Print, exactly and without pictures, the lines from the one where "Image resolution: width=640" appears down to the end of the entries.

Records from a dataset:
'''

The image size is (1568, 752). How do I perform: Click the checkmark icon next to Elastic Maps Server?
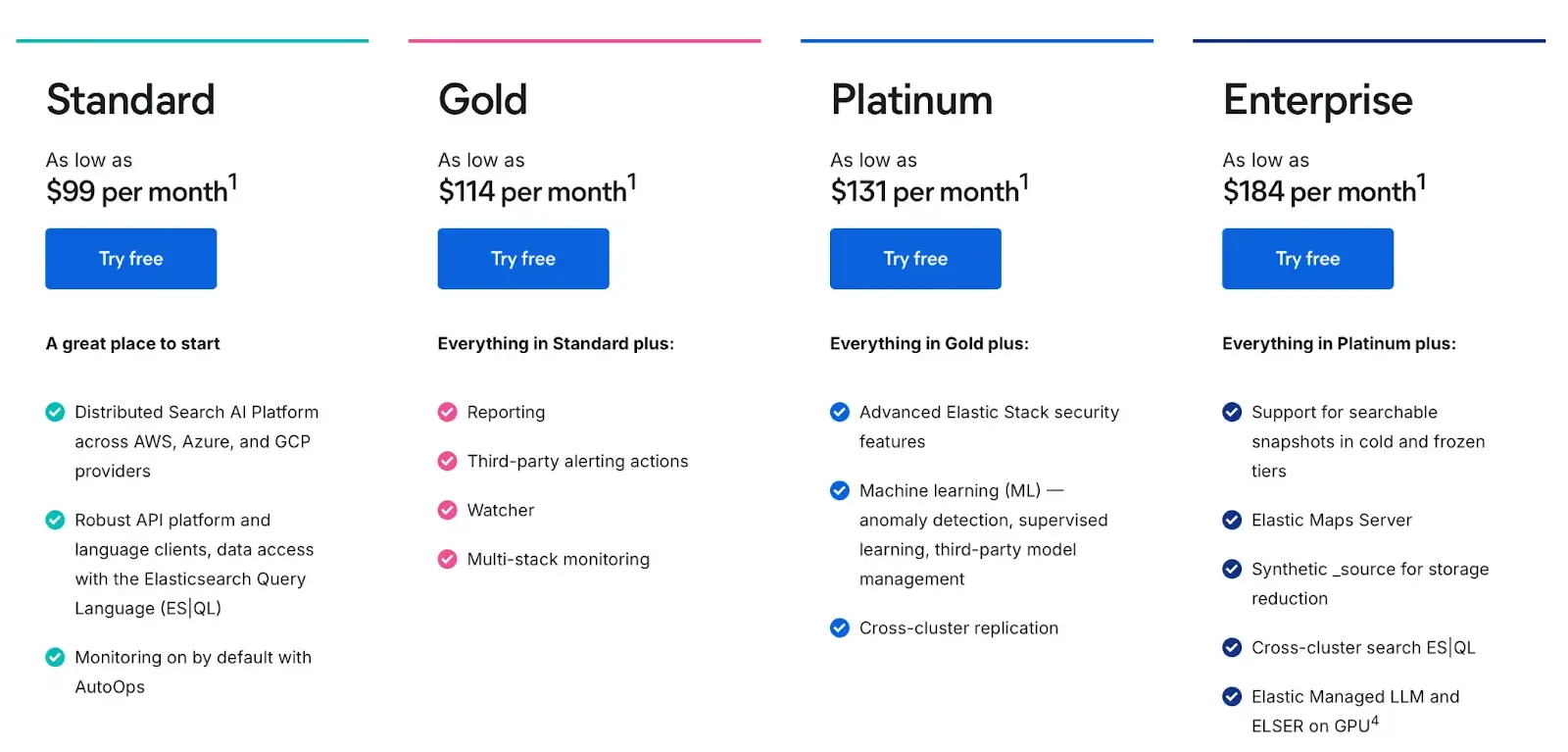click(1232, 520)
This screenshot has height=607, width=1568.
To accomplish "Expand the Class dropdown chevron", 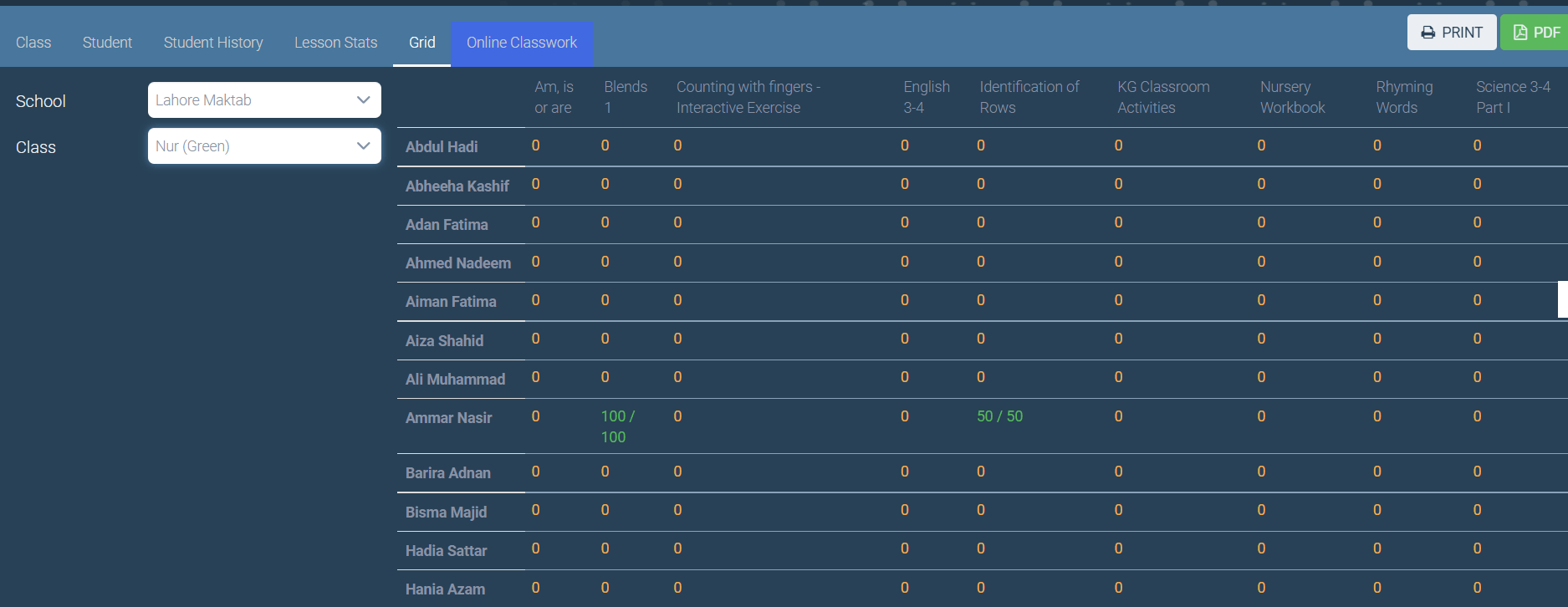I will coord(363,146).
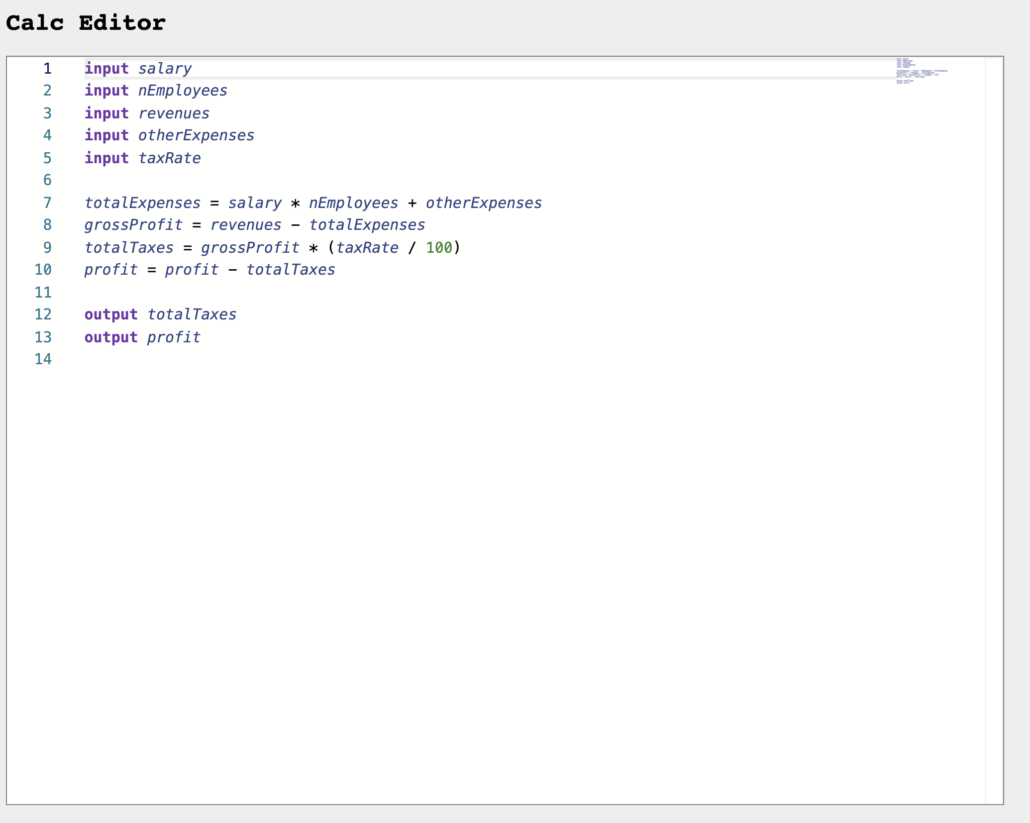
Task: Click line number 1 in the gutter
Action: click(x=46, y=68)
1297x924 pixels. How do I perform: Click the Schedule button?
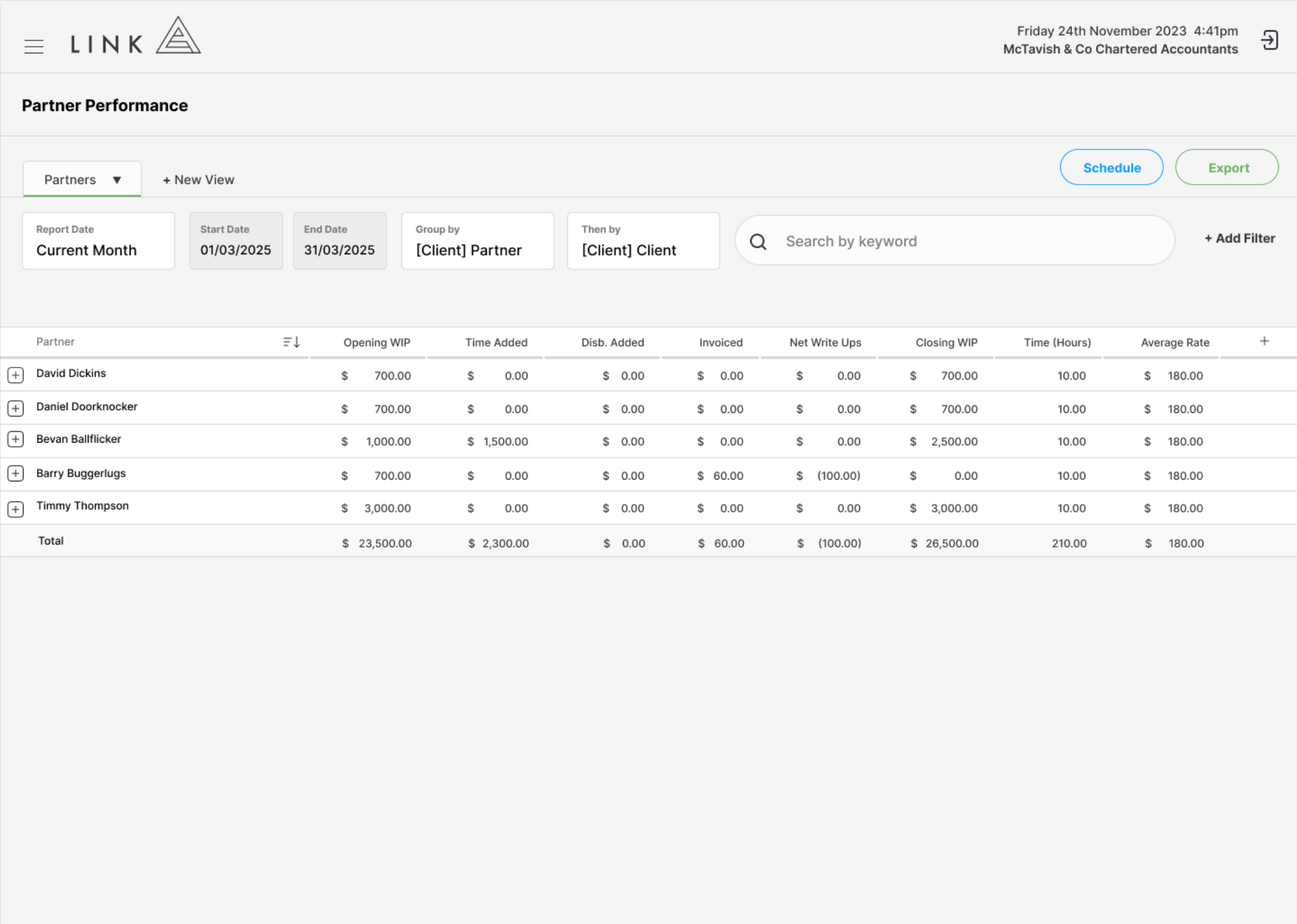(1112, 168)
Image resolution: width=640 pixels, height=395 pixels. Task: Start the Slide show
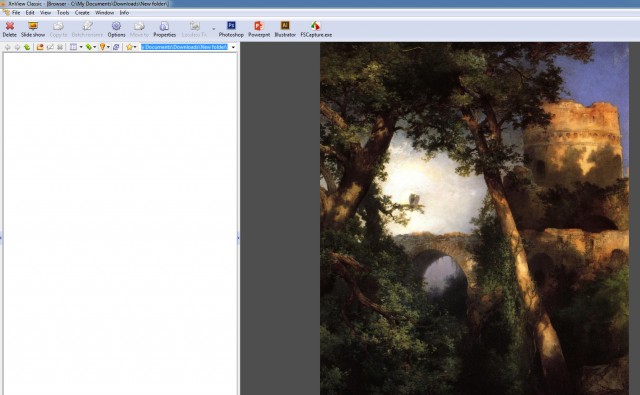(33, 29)
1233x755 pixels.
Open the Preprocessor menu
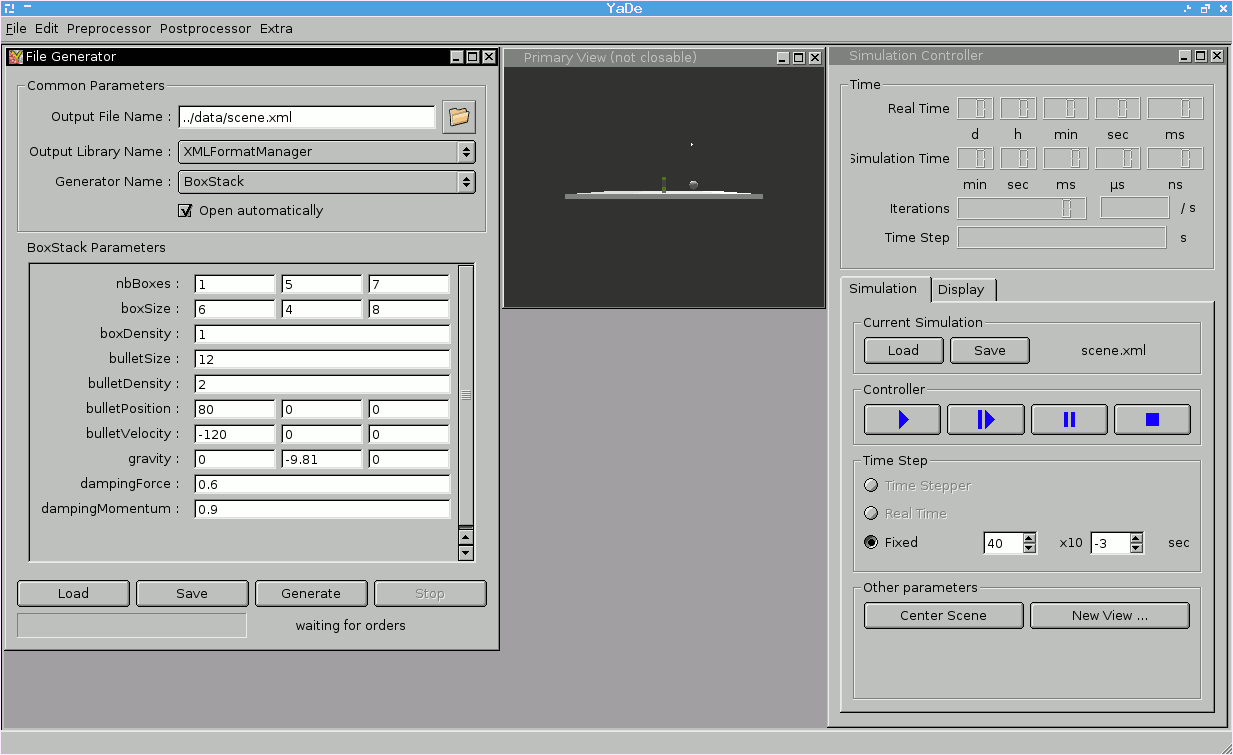(x=109, y=28)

'''

▶ [Written response]
Image resolution: width=640 pixels, height=395 pixels. Task: Start the Slide show
(33, 29)
1233x755 pixels.
Open the Preprocessor menu
(x=109, y=28)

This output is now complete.